Covid-19 hat das Sozialverhalten von Schülern und Schülerinnen laut einer neuen Studie aus Frankreich negativ beeinflusst. Speziell Jugendliche aus ökonomisch schwächer gestellten Familien, in der eine Covid-19-Infektion aufgetreten ist, waren weniger kooperativ und altruistisch als vor der Pandemie.
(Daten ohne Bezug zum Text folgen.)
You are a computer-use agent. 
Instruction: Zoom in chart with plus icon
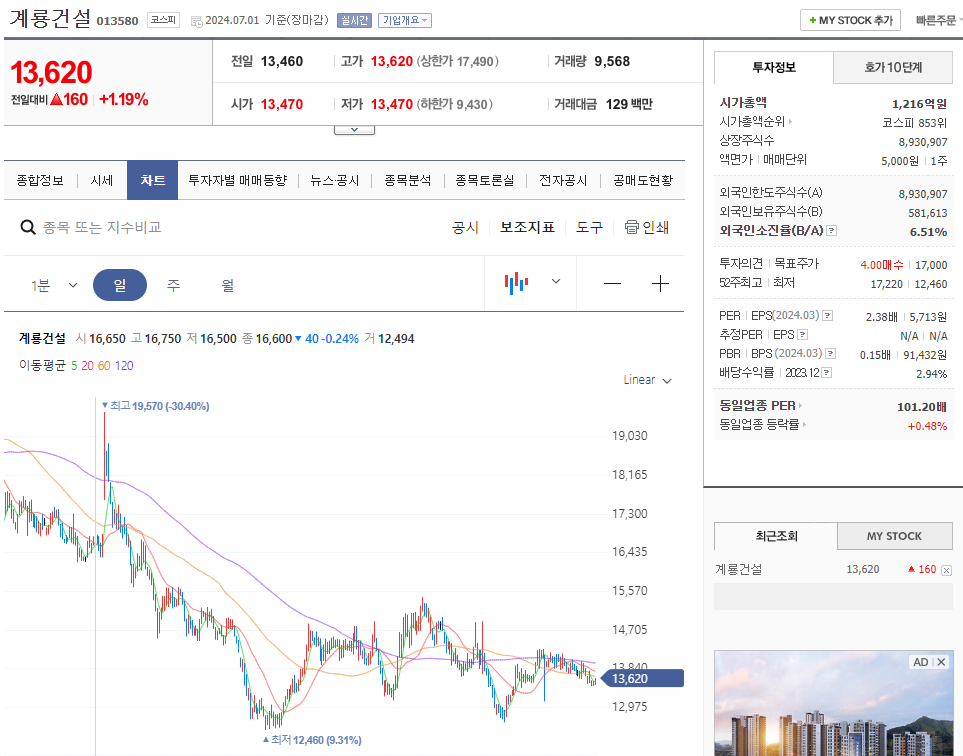point(660,284)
Matthias Sutter, der am Institut für Finanzwissenschaft der Uni Innsbruck und am Max-Planck-Institut zur Erforschung von Gemeinschaftgütern in Bonn tätig ist, hat gemeinsam mit einer Kollegin aus der Schweiz und einem Kollegen Frankreich das prosoziale Verhalten von französischen Schülerinnen und Schülern vor und während der Pandemie untersucht.

Ausgangspunkt war eine Studie zu Freundschaftsnetzwerken unter Schülern. Dazu ließen die Fachleute bereits im Herbst 2019 französische Schülerinnen und Schüler im Alter von 15 bis 17 Jahren in den Klassen verschiedene Experimente am Computer durchführen, um ihre Fähigkeiten zu Vertrauen, Kooperation, Altruismus und Großzügigkeit zu messen.
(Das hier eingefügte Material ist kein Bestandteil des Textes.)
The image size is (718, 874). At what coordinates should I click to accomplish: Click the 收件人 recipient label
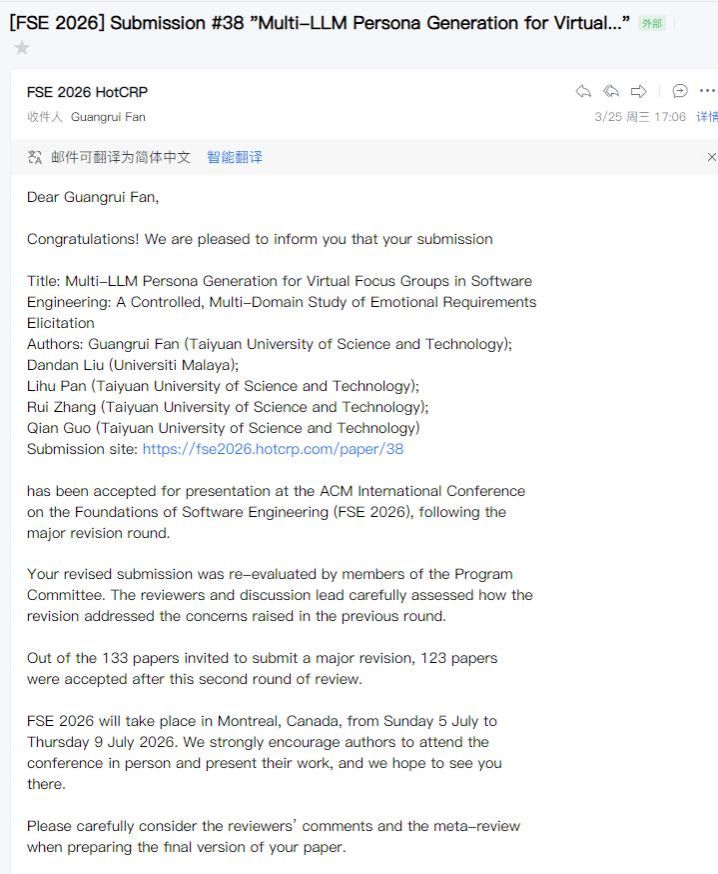point(45,117)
Mussten mehr auf sich schauen

Diese Experimente wurden dann im Mai und Juni 2020 während eines Lockdowns und dem damit verbundenen Homeschooling mit 363 Schülern aus der ersten Welle wiederholt. Bereits vor der Pandemie zeigten Schülerinnen und Schüler mit niedrigem Sozialstatus ein geringeres prosoziales Verhalten als ihre Kommilitonen aus sozial höher gestellten Familien. War ihre Familie dann von einer Coronavirus-Infektion betroffen, sank ihre Bereitschaft, anderen Personen zu vertrauen, mit ihnen zu kooperieren bzw. ihnen zu helfen, drastisch. Das zeigt die soeben im Fachjournal „Pnas“ veröffentlichte Studie.
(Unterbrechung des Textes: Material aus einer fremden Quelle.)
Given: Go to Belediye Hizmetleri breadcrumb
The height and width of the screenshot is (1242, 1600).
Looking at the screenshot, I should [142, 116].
„Der Unterschied im prosozialen Verhalten zwischen Schülern aus sozial schwächer gestellten Familien und jenen aus sozial höher gestellten Familien hat sich stark vergrößert“, erklärte Sutter gegenüber der APA. Der Wirtschaftsforscher hat keine schlüssige Erklärung für diesen Effekt. Er verweist aber darauf, dass Familien mit niedrigem Sozialstatus stärker von der Pandemie betroffen seien, etwa durch den Verlust des Jobs, und sie bei einer Infektion „einfach mehr auf sich schauen und weniger abgeben bzw. weniger anderen vertrauen, um mit der schwierigen Situation zurechtzukommen“.

Führt zu weiterer Benachteiligung

Sutter macht aber auf einen Aspekt aufmerksam, der in der öffentlichen Diskussion bisher kaum beachtet wurde: „Es gibt aus früheren verhaltensökonomischen Studien klare Belege für den Zusammenhang zwischen prosozialem Verhalten und dem Erfolg auf dem Arbeitsmarkt“, gehe es im Joballtag auch darum, gut miteinander auszukommen. Die Fachleute vermuten daher, dass die in der Studie festgestellte Entwicklung „den betroffenen jungen Erwachsenen langfristig schaden wird und daraus eine zusätzliche Benachteiligung für sie entsteht“.